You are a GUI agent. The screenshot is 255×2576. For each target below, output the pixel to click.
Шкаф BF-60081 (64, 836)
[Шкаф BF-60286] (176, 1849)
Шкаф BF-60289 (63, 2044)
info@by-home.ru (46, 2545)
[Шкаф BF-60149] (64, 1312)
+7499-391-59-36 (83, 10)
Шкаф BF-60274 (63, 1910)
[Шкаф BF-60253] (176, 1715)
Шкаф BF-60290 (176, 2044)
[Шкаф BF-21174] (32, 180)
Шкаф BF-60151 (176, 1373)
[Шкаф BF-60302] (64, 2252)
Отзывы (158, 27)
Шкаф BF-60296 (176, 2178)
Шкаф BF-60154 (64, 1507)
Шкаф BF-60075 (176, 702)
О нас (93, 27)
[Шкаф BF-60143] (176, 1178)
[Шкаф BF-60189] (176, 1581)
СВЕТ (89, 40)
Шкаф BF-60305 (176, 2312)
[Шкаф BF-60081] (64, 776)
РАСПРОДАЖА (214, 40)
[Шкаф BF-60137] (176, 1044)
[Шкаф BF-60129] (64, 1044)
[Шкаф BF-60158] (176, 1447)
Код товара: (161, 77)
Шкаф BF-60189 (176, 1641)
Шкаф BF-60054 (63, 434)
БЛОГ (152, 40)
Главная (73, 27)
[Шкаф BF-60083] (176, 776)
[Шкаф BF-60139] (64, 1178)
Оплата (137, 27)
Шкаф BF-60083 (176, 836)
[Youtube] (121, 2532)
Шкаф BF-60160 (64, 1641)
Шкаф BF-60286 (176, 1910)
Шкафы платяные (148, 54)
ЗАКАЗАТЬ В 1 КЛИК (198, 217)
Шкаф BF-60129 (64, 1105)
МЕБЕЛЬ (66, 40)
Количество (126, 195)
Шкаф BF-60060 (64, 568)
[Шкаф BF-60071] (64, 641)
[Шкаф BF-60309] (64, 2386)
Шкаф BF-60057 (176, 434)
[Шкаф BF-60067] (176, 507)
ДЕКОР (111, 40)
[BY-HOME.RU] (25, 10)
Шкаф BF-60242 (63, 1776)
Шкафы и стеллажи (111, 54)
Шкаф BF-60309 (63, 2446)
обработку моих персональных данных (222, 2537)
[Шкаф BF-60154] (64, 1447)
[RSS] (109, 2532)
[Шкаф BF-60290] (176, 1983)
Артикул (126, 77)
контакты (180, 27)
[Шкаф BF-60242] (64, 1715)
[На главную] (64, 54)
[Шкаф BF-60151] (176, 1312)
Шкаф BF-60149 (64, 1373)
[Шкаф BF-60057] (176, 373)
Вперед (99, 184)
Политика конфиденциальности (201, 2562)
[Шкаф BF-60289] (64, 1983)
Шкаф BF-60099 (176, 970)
********************
### Prompt
In the answer, include exactly the lines from the line containing "Вперед (99, 184)" through the end of the data, and nothing else.

### Written solution
Вперед (99, 184)
Политика конфиденциальности (201, 2562)
[Шкаф BF-60289] (64, 1983)
Шкаф BF-60099 (176, 970)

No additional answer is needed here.